Aim:
Reproduce these items verbatim, including every line of text, but omit the pictures from your answer.

• • •

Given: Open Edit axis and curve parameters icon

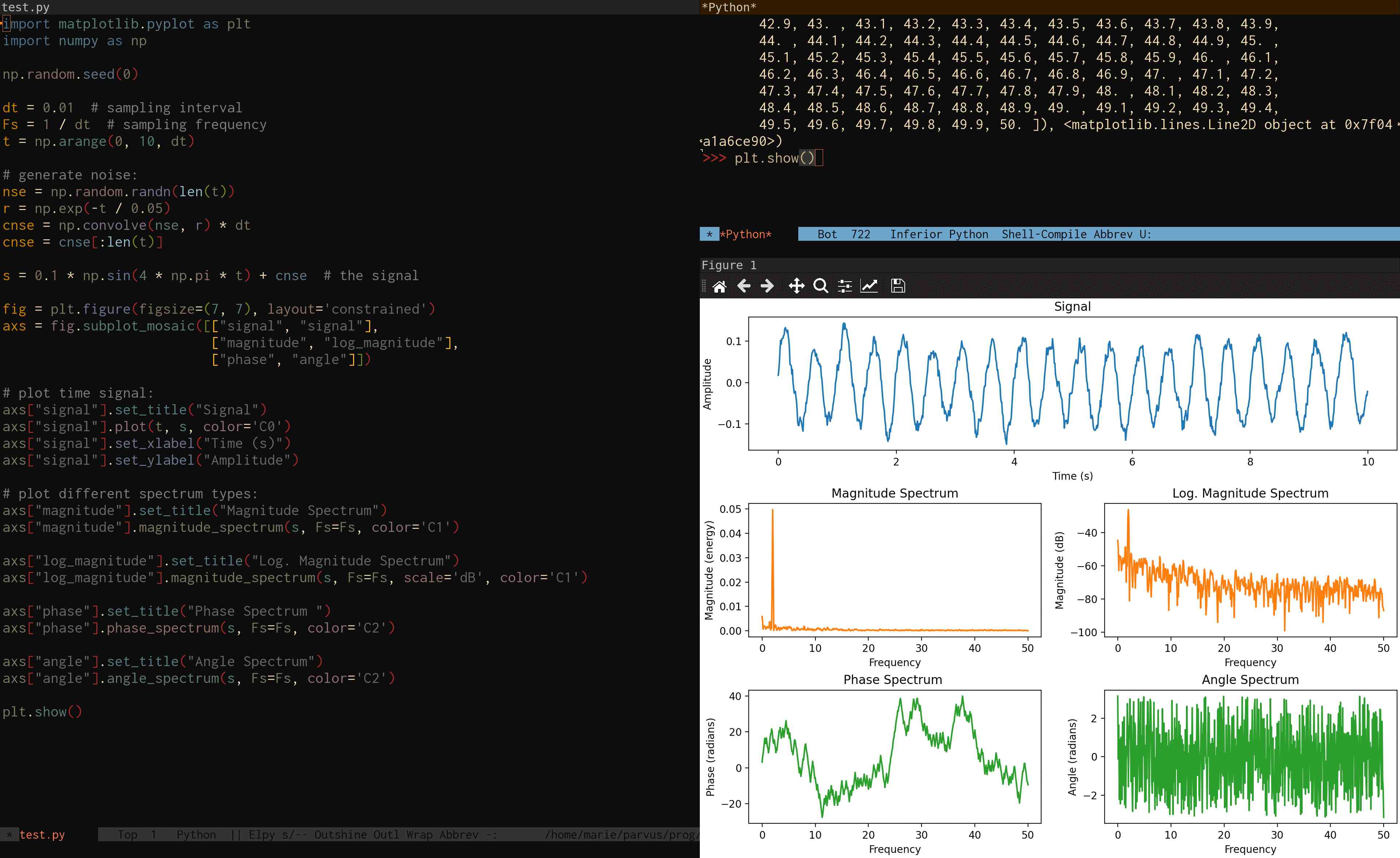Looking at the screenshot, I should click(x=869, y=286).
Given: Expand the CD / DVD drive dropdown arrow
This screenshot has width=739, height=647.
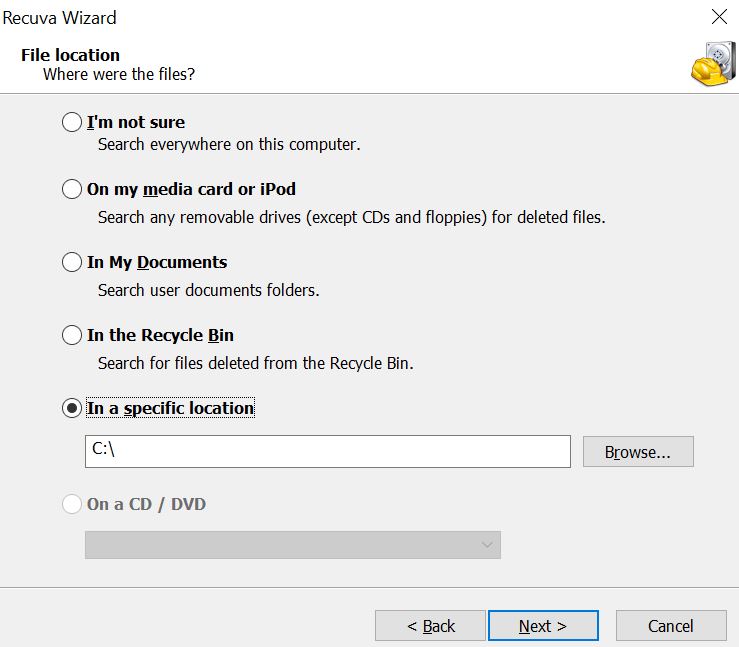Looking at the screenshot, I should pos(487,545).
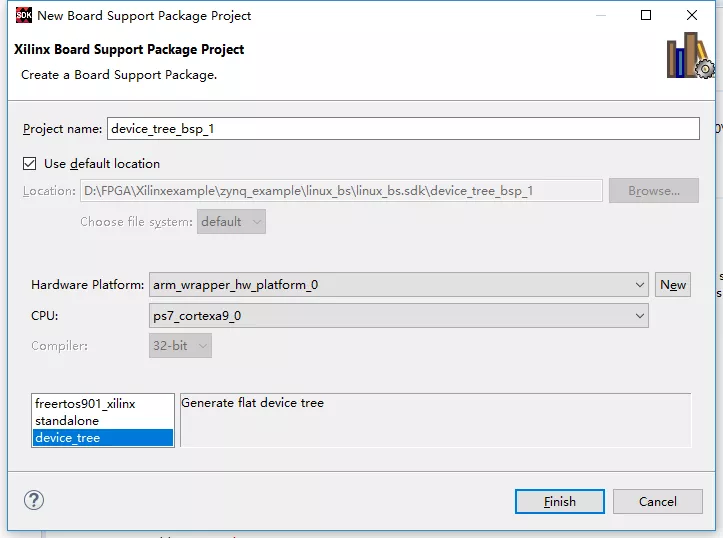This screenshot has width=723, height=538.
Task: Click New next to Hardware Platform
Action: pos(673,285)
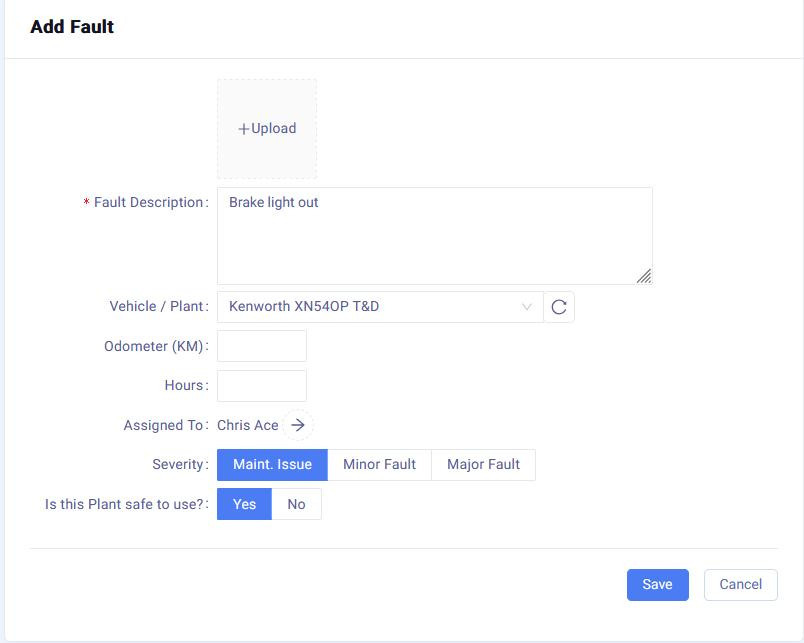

• • •

Response to this exercise:
Given: Open Edit axis and curve parameters icon

Looking at the screenshot, I should click(x=869, y=286).
Given: Expand the CD / DVD drive dropdown arrow
This screenshot has width=739, height=647.
Looking at the screenshot, I should pos(487,545).
This screenshot has width=723, height=538.
Task: Click New next to Hardware Platform
Action: pos(673,285)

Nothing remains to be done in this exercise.